## Maximum-Likelihood (ML) Algorithm

The fundamental mathematical tool for parameter estimation is the maximum-likelihood (ML) algorithm. The amount of computation required to perform ML is usually the main reason to drive engineers away. However, it is worthwhile to review and understand the roots of all parameter estimation problem formulations.
Given an independent observation vector $x_1, x_2 \cdots, x_K$, for example, a microphone array output, the probability density distribution can be assumed jointly Gaussian,

${f}\left(x_1, x_2\cdots,x_K\right)=\prod_{k=1}^K\frac{1}{\pi^N\left|R_x\right|}e^{-x^T_kR_x^{-1x_k}}$

The parameters, for example, the angle of arrival, $\Phi_k$, are hidden in the observation vectors, $x_1, x_2 \cdots , x_K$. Therefore, the maximum likelihood of the set of $\Phi_k$ that produces $x_1,x_2,\cdots, x_K,$

$ln f\left(x_1,x_2,\cdots, x_K\right) = -NKln\pi-Kln\left|R_x\right|-\sum_k=1^K x^T_kR_x^-1 x_k$,

For uniform linear array,

$X=AS+N$

where $X = [x1(t), x2(t), \dots , xM(t)]$, $S = [s1(t), s2(t), \dots , sN(t)]$, and
$A=\left[a_1\left(\theta_1\right),a_2\left(\theta_2\right),\cdots,a_M\left(\theta_N\right)\right]$.

Our goal is to achieve the best estimates of $\theta_1$ in some optimal minimum mean square sense.

The maximization is achieved by minimization of the following,

$\sum_{k=1}^K(x_k- AS) R_x^-1(x_k-AS)$,

and the minimum yields the optimal $A$,

$A=S^+X^H$

where $S$ is the pseudoinverse of $S$ and $XH$ is the Hermitian transpose of $X$.

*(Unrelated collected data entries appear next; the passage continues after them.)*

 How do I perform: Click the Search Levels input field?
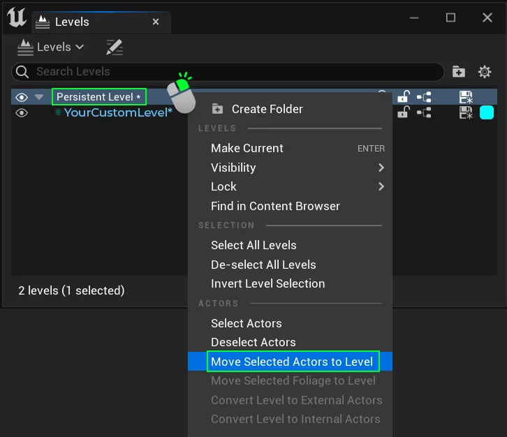[230, 71]

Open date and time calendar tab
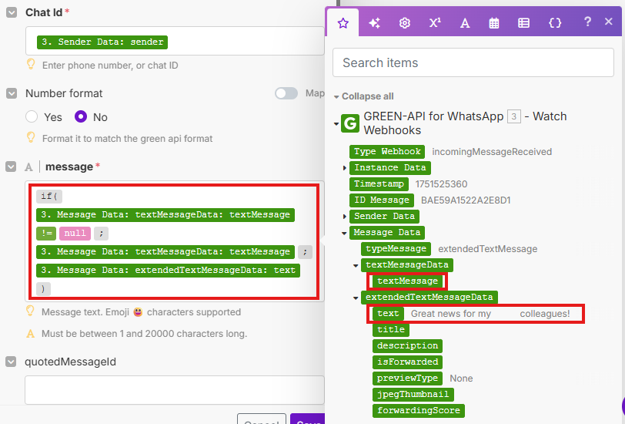click(x=494, y=23)
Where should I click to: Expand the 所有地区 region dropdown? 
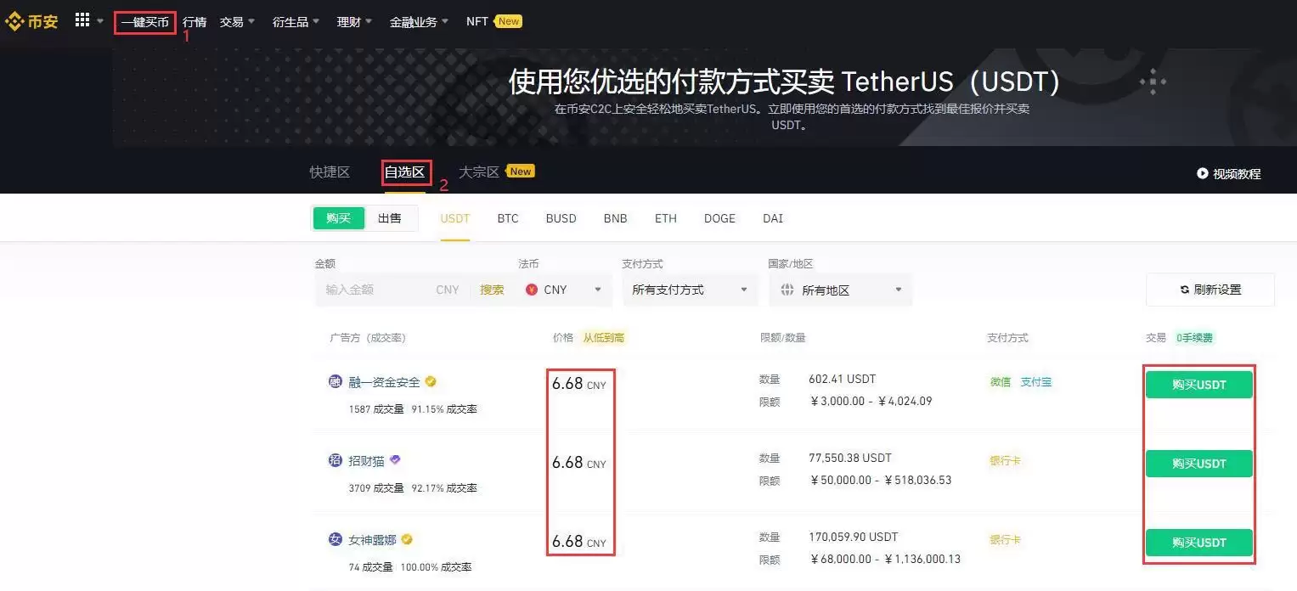click(x=840, y=290)
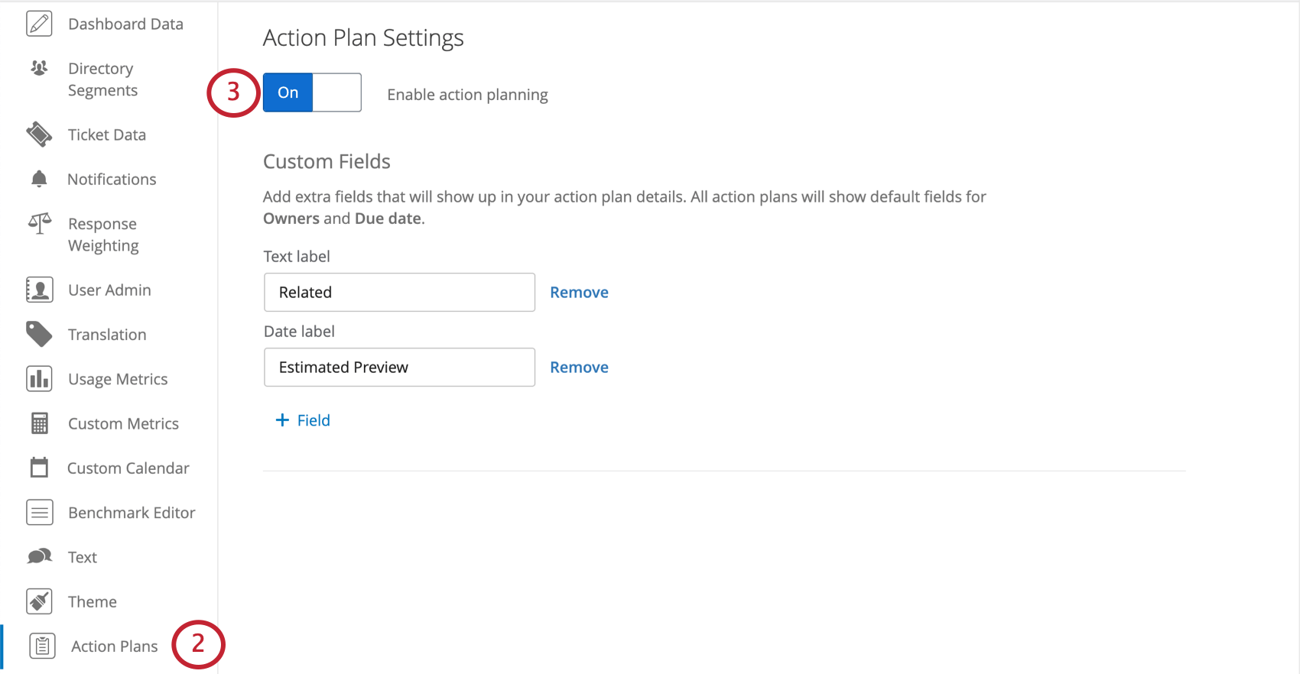The image size is (1300, 674).
Task: Click the Directory Segments people icon
Action: pos(39,68)
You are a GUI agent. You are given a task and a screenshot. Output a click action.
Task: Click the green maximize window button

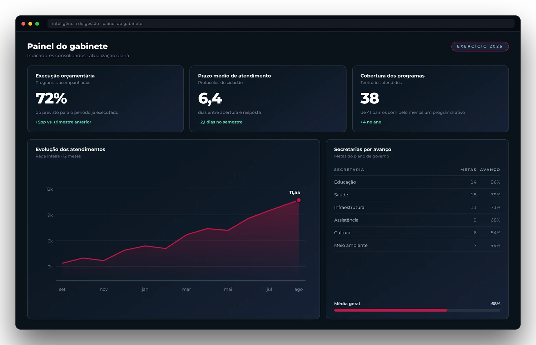point(37,24)
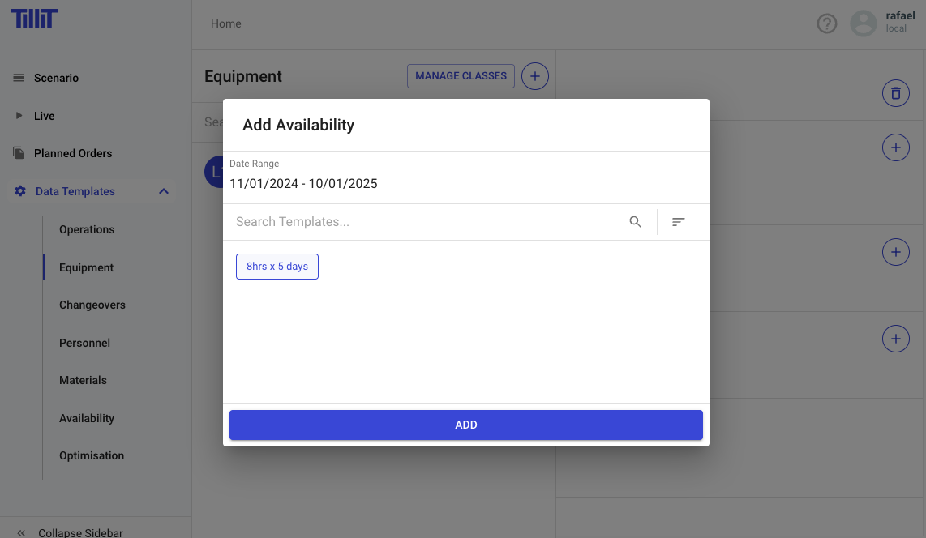
Task: Open the Optimisation sidebar item
Action: coord(92,455)
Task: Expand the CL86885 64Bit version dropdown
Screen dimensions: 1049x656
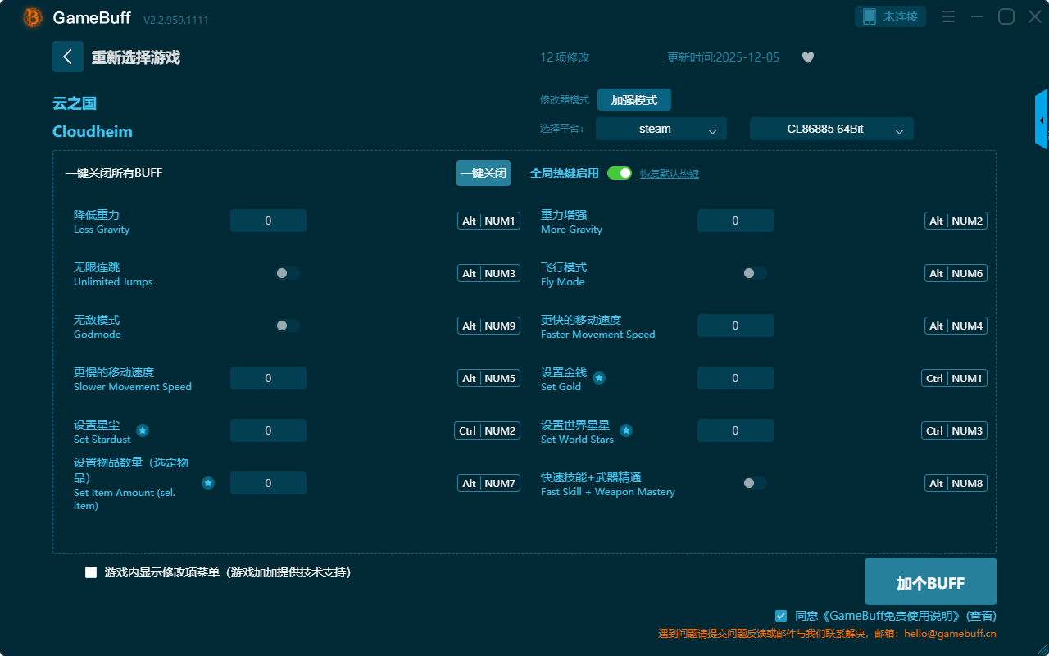Action: 831,129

Let us replace the estimated A in the optimization objective function,

$\sum_{k=1}^K(x_k-AS)\ R_x^-1(x_k-AS) = ||(I-SS^+)X^H||_F$

We can see that $(I-SS^+)$ is the projection matrix of the noise space. Therefore, the above gives the residual power of the received signal vector projected into the noise subspace.